Please note: For events from 1999 to September 2005 you will need to view our Events Archive.

January 2012

11 January 2012
(Wednesday)

Open University Book History and Bibliography Seminar: Landmarks in Book History
Seminar
Time: 17:30 - 19:00

Karin Littau (Essex): 'Subsequent Steps towards a Media History of the Book'
Dr Karin Littau teaches in the Department of Literature, Film, and Theatre Studies at the University of
Essex. Her research interests include book and film history, adaptation, reception and translation studies.
She is the author of Theories of Reading: Books, Bodies and Bibliomania (2006) and The Routledge Concise
History of Literature and Film (forthcoming).

 

12 January - 22 March 2012
(Thursday - Thursday)

Palaeography and Diplomatic for Historians cancelled
Short course
Time: 14:00 - 16:00
Speakers:

Debby Banham, Caroline Barron, Paul Brand, Professor Michelle P. Brown, Elizabeth Danbury, Professor Judith Green, Julian Harrison, Dr. Beth Hartland, Aaron Hope, Nigel Ramsey, Carole Rawcliffe, Patrick Zutshiy


Term 2, Thursday afternoons, 2.00-4.00 for 10 weeks, commencing January 2012.

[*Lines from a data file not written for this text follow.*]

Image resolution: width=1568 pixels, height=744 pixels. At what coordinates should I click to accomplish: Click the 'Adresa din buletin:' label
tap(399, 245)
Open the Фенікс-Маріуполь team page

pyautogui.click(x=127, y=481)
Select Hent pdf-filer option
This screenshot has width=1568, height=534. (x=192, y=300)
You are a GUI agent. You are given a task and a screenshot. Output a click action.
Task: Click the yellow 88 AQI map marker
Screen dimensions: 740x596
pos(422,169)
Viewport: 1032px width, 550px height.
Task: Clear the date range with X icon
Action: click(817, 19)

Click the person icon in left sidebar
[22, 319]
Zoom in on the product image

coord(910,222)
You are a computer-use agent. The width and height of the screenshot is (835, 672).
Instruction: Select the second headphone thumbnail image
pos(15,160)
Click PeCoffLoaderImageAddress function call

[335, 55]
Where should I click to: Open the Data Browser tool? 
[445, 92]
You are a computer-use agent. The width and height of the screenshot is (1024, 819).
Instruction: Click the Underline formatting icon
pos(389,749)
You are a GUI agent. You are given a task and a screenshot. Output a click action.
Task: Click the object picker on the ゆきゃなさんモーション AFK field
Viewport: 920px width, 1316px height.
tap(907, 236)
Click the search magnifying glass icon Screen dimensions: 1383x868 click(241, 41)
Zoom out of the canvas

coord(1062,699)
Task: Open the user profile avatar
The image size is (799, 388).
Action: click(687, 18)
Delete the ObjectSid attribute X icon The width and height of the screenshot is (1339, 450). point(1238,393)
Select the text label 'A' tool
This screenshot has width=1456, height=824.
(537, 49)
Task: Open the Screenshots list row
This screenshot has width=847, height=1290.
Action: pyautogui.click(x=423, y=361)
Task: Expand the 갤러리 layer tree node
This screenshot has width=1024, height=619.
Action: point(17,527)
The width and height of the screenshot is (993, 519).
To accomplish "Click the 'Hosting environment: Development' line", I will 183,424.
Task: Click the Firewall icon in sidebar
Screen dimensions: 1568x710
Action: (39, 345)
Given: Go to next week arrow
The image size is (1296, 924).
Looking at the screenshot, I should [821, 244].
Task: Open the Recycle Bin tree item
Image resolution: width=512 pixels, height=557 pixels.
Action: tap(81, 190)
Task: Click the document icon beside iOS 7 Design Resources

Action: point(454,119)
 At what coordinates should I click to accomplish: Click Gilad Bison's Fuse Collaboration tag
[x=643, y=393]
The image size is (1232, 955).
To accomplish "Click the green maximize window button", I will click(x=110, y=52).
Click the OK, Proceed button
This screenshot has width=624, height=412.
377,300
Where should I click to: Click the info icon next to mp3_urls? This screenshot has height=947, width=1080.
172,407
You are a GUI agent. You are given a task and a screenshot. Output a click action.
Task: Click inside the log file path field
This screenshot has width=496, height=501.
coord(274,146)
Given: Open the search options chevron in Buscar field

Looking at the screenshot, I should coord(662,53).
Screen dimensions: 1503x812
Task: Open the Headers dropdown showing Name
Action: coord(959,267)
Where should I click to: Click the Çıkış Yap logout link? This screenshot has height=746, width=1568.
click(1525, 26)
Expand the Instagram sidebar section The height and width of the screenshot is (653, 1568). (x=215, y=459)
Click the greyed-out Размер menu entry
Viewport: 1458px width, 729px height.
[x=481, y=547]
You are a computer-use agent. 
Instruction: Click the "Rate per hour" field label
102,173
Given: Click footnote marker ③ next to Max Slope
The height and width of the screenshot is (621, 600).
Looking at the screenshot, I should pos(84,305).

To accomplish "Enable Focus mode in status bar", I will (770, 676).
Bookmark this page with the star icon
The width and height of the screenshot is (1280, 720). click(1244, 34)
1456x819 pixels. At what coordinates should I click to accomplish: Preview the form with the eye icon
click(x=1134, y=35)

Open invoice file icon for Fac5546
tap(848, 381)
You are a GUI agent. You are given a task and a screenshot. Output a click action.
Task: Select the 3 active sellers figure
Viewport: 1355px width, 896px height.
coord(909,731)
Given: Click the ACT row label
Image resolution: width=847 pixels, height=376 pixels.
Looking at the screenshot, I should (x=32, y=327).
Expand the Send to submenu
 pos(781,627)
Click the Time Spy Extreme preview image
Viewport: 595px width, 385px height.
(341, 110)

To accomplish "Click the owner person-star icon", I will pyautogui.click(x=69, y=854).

This course is designed to introduce historians to the palaeographical study of a range of source materials, mostly in Latin, English and French, such as accounts and rentals, wills, manorial records, official documents, chronicles and correspondence.

Categories of material will be introduced and contextualised by experts in each field and practice in transcription and interpretation will be undertaken in class. The period covered will range from the Anglo-Saxon age to the 16th century.

The course will be under the direction of Professor Brown and Dr Danbury, with participation by invited specialist lecturers and will include some supervised access to original materials within the Senate House Libraries special collections. There will be 20 hours of face-to-face teaching, including transcription exercises, and it will be assessed by a 5000 word essay.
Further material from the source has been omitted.